• _Records to process_:
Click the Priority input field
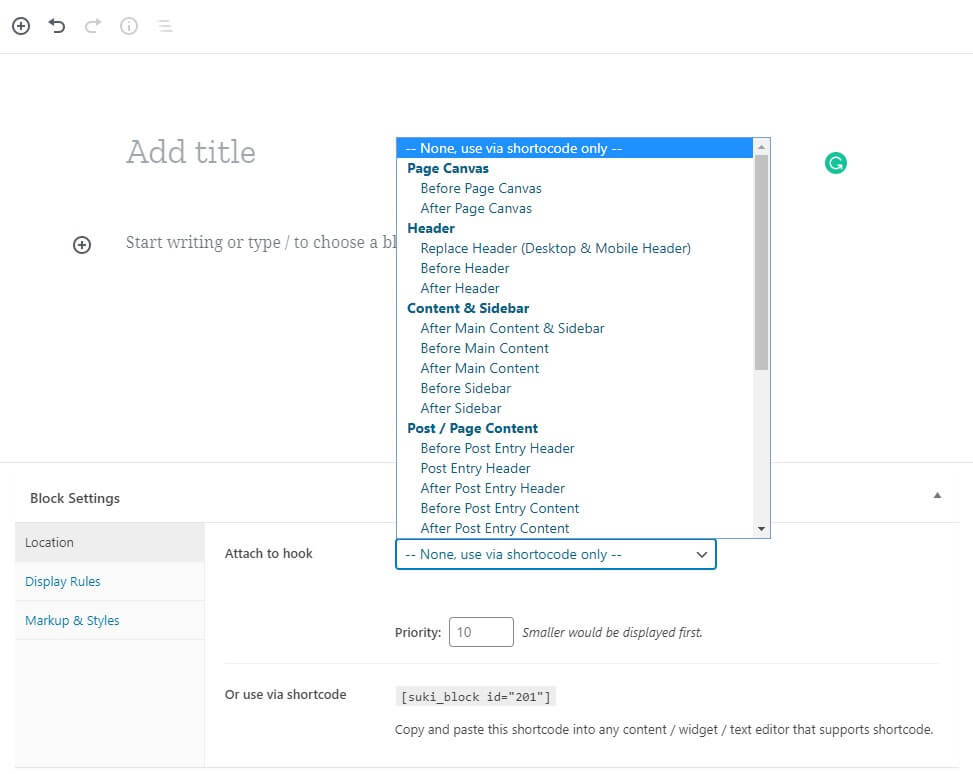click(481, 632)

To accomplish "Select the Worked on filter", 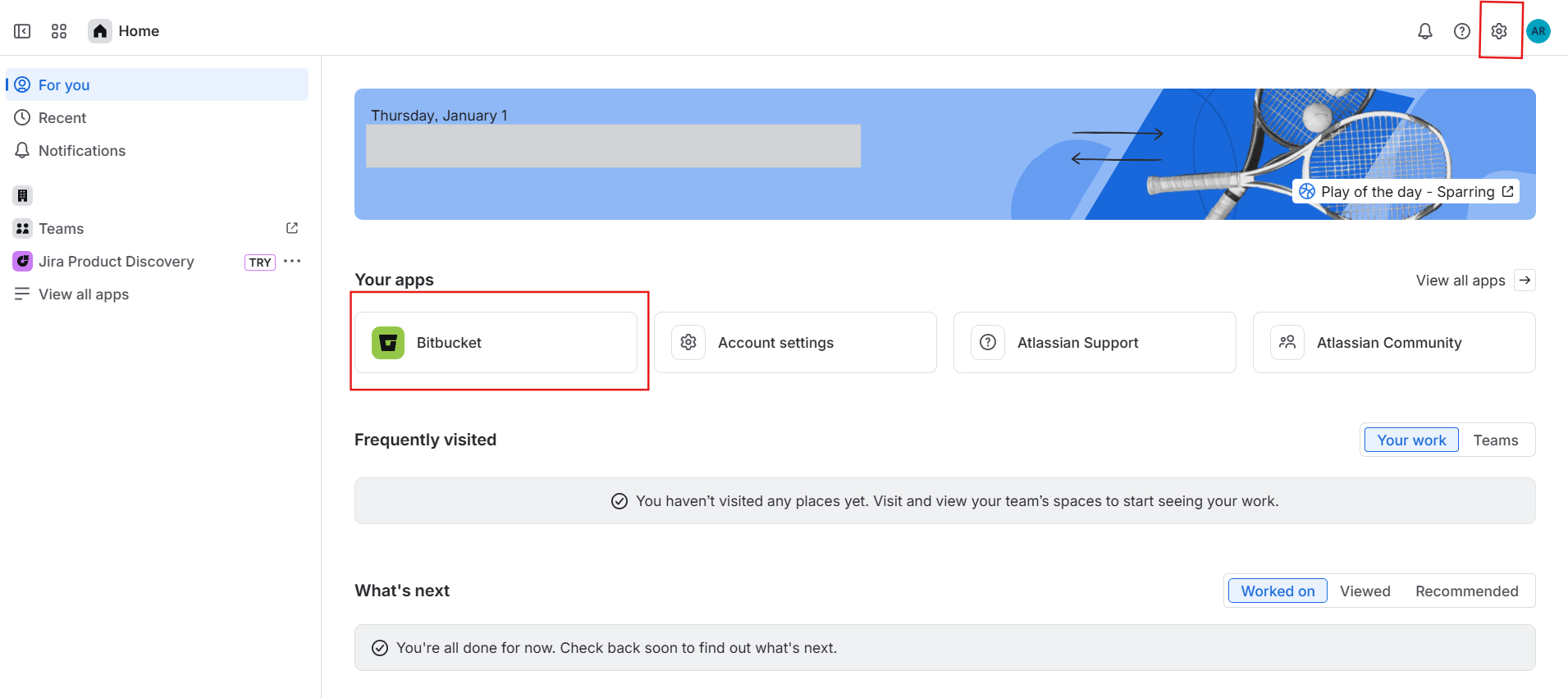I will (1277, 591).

--

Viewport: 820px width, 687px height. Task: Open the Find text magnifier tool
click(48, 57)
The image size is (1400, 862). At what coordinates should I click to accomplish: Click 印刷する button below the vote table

• _Task details_:
Working from the data above, extract solely the lines from the one containing "Viewport: 820px width, 687px" through the one containing "The image size", exactly as they appear, both included.

• _Exercise answer_:
Viewport: 820px width, 687px height. Task: Open the Find text magnifier tool
click(48, 57)
The image size is (1400, 862). At what coordinates should I click to accomplish: Click 印刷する button below the vote table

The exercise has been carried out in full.